> [Goal of the exercise] State the number of lines in these records holding "computer". Say nothing more.

━━━ Study material ━━━

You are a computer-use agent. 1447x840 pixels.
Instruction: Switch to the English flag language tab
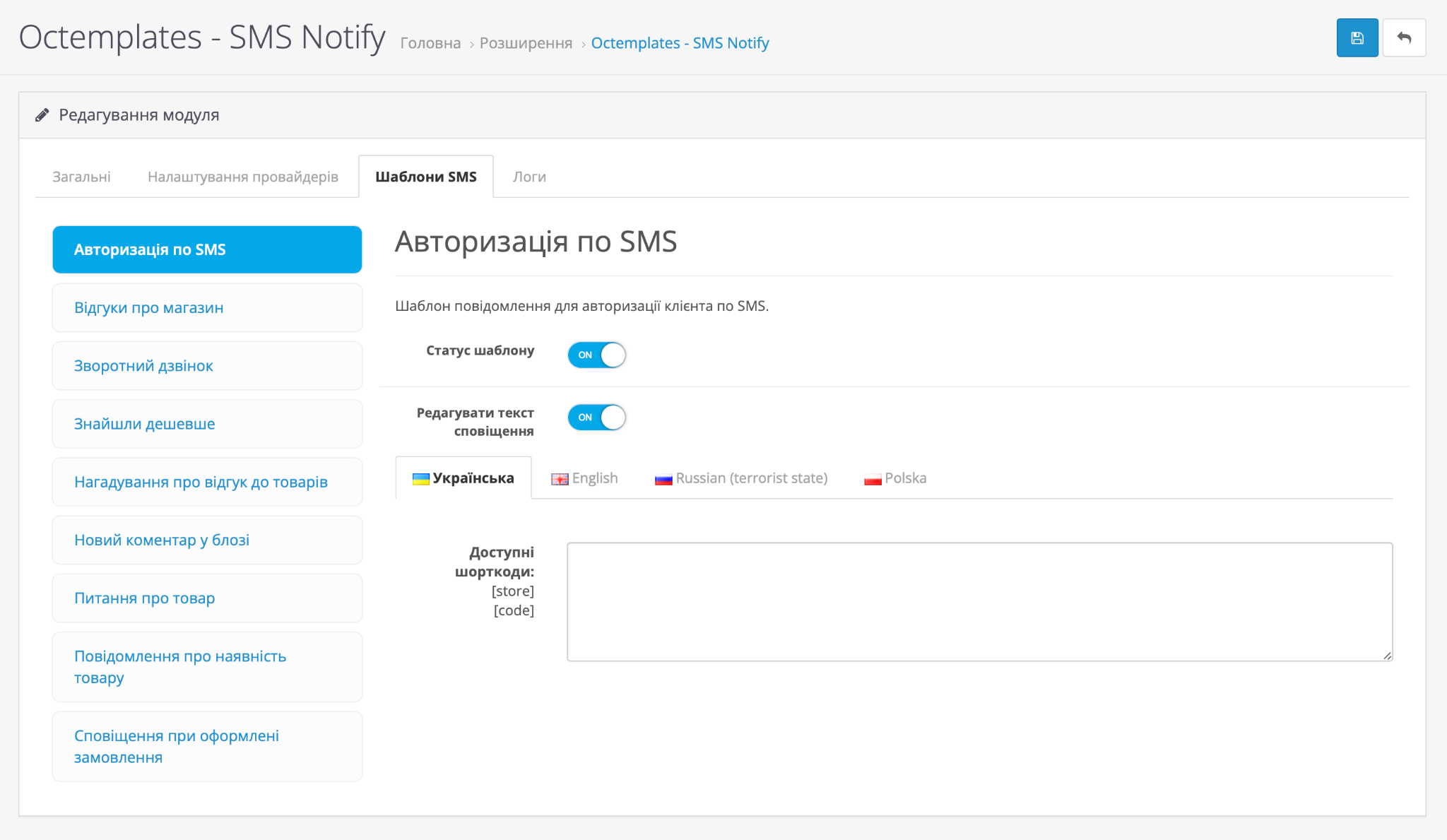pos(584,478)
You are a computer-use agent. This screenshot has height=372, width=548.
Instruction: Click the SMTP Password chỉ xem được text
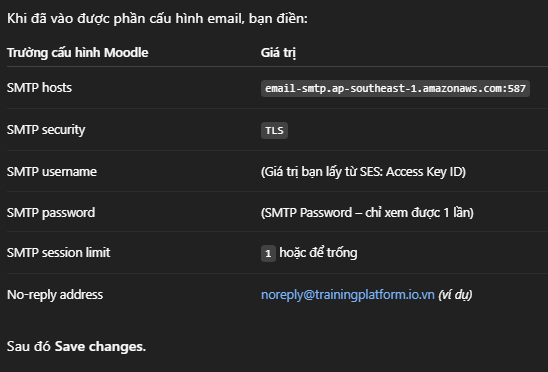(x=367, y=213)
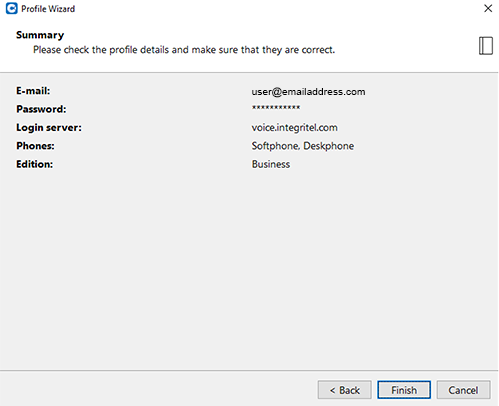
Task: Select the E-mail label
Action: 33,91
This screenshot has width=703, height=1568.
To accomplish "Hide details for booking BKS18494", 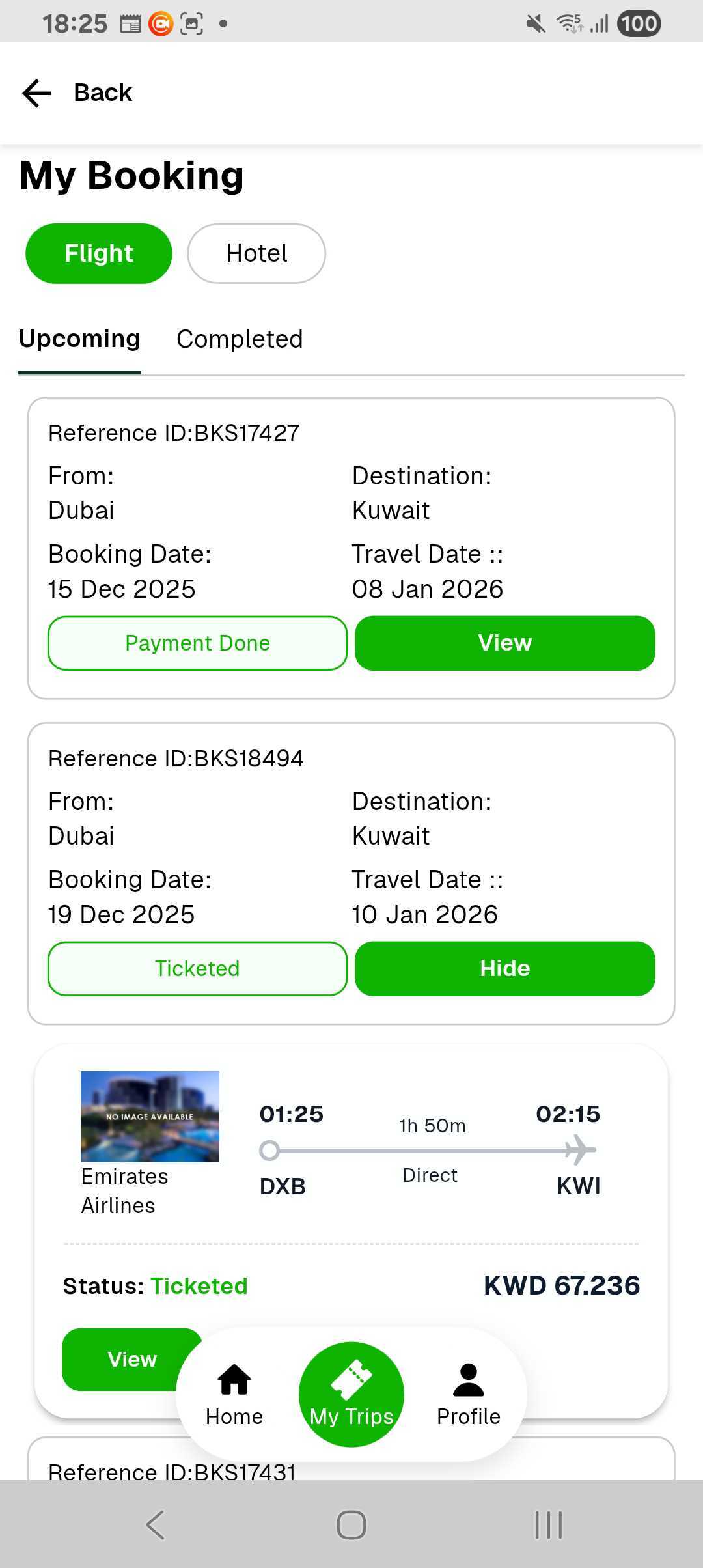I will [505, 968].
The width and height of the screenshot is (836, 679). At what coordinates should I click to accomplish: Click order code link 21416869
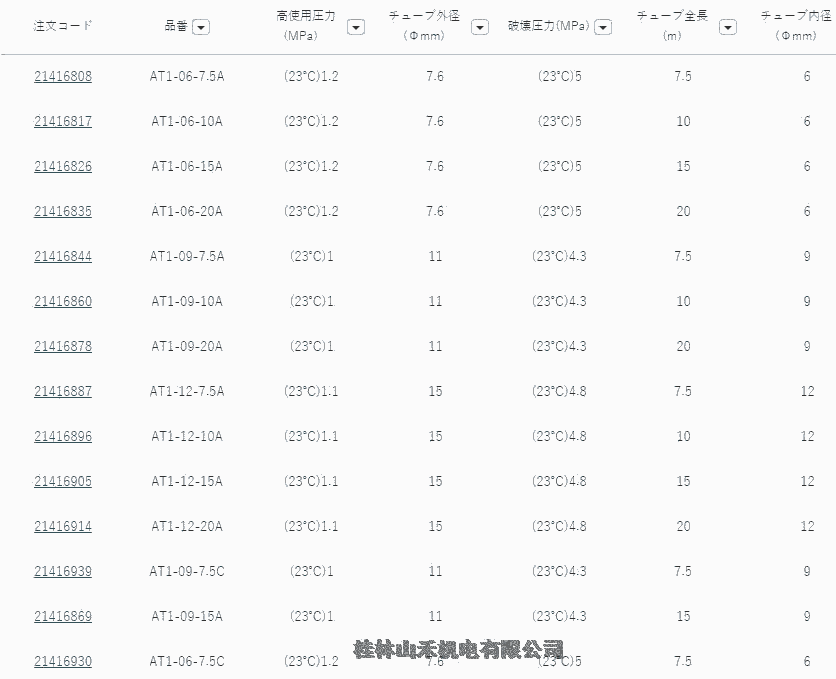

━━━
━━━ Study material ━━━

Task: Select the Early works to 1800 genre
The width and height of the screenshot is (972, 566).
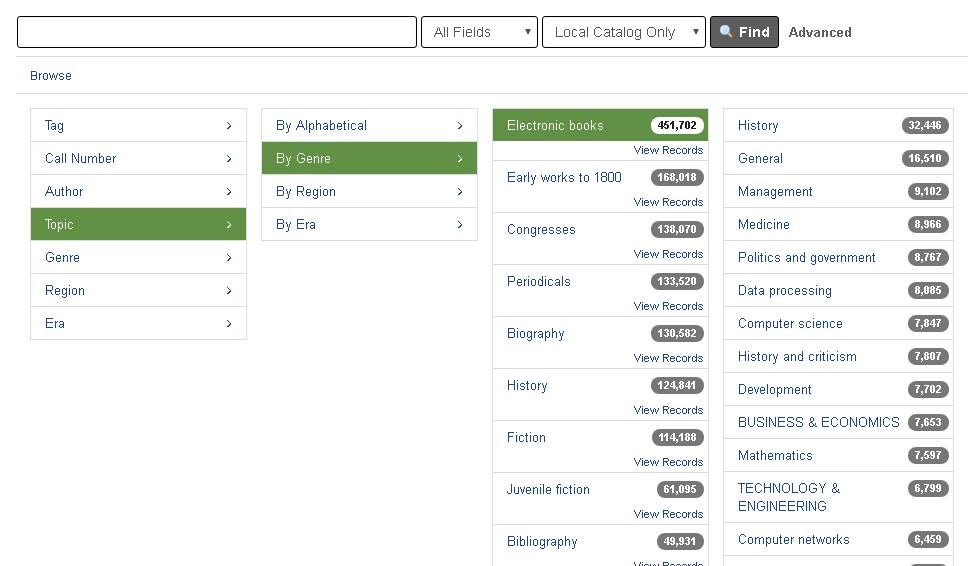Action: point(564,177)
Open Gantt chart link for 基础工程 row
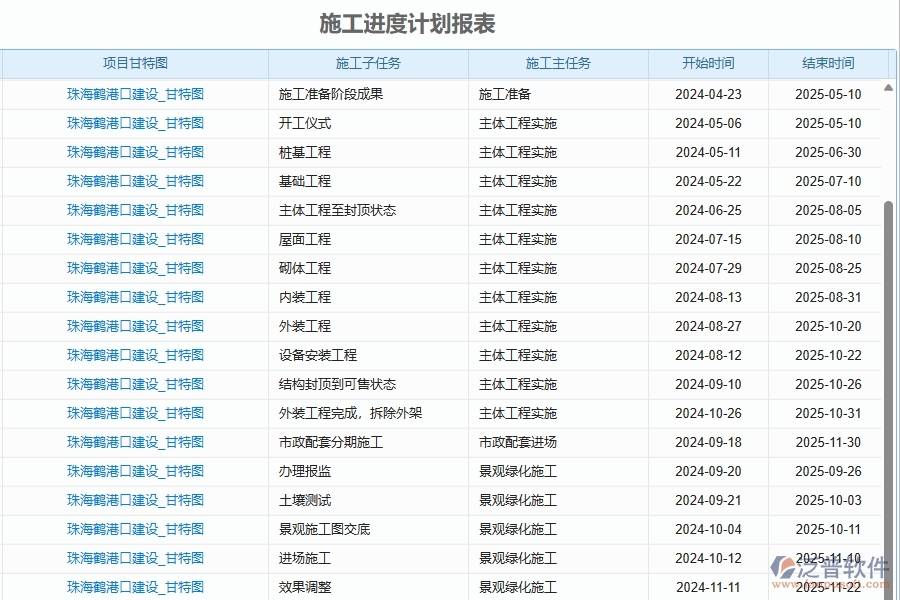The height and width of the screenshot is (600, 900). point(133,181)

━━━

> [Answer to this task] 2